In 1989, the Loma Prieta earthquake seriously damaged the 74-year-old building. Urged by Brown, who envisioned restoring the worn and aging landmark to its former glory, San Francisco voters approved a pair of bond measures to restore the building and to make it earthquake-safe.

At the height of construction, more than 450 workers a day--carpenters, glaziers, coppersmiths, plasterers, electricians, plumbers and painters--worked from the original blueprints to restore the historic building. Modern innovations such as computer cables, video equipment and security devices were hidden in walls. The building was modified to be wheelchair accessible.
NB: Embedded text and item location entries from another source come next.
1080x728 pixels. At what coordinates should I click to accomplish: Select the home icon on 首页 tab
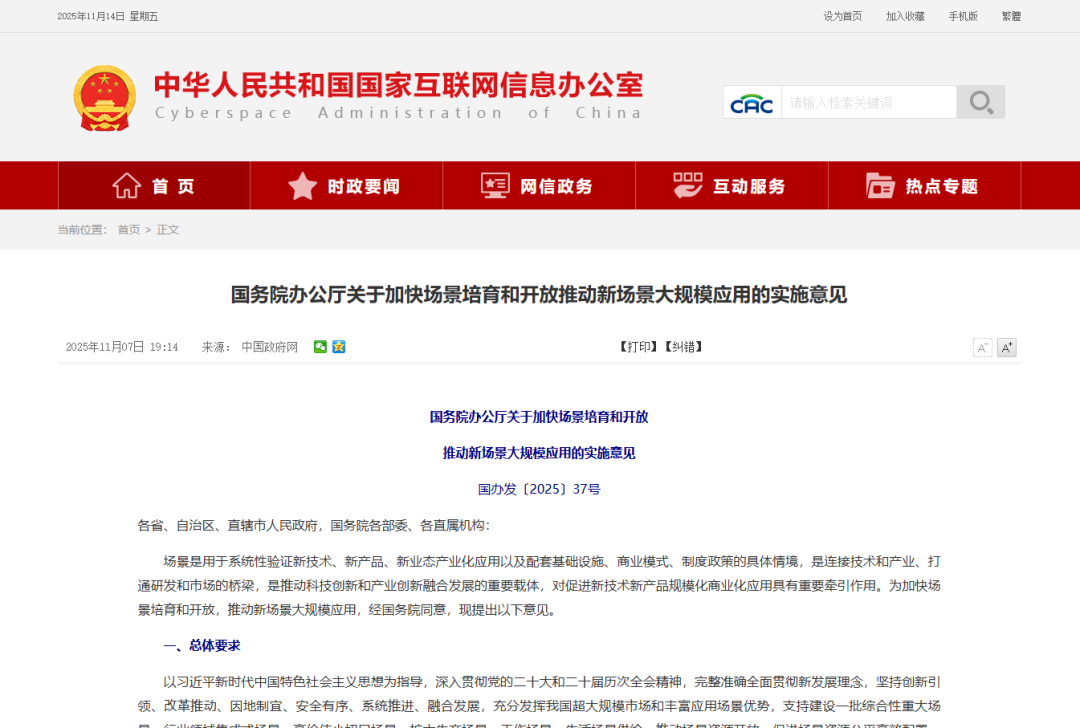[x=126, y=185]
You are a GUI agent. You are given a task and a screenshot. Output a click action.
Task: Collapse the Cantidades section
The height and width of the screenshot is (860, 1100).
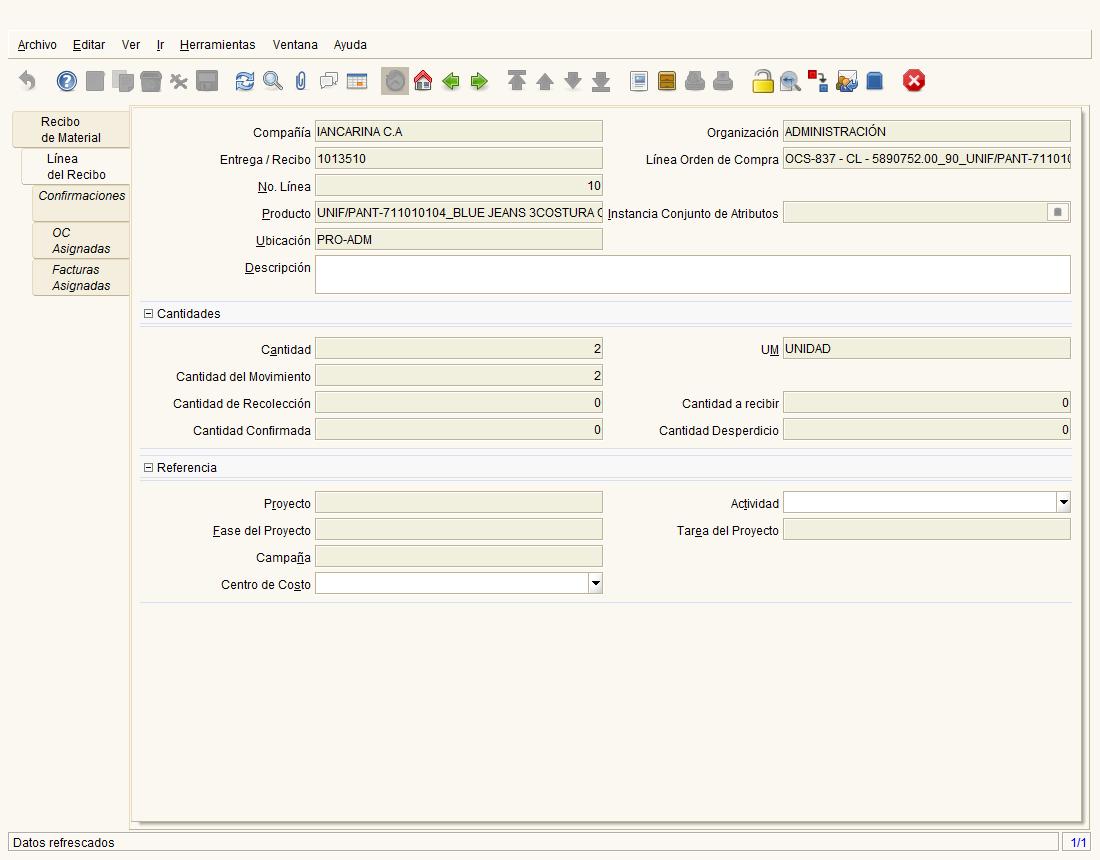(x=148, y=314)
The project drew a steady stream of criticism about the lavish attention to detail, which included replacing the original gold leaf that decorated the dome, as well as some walls and banisters.

On Jan. 5, however, the public and even many longtime critics were largely beguiled by the results. Civic pride is strong, and rentals of the public spaces are booming, although some worry that admirers will love the place to pieces.

This spring, film crews set off a sprinkler and flooded a marble hallway while shooting scenes for "Bicentennial Man," starring Robin Williams. In June, a sink that backed up during a fund-raising gala overflowed and damaged carpets when it leaked into the mayor's second-floor conference room.

But those are the risks when a building belongs to the people.

"It's a beautiful place and people seem to appreciate that," said Yomi Agunbiade, assistant project manager, who helped oversee construction.

"When you think about all the work we had to do, and all we were doing was restoring it, it's amazing. The city is fortunate to have a place like this again."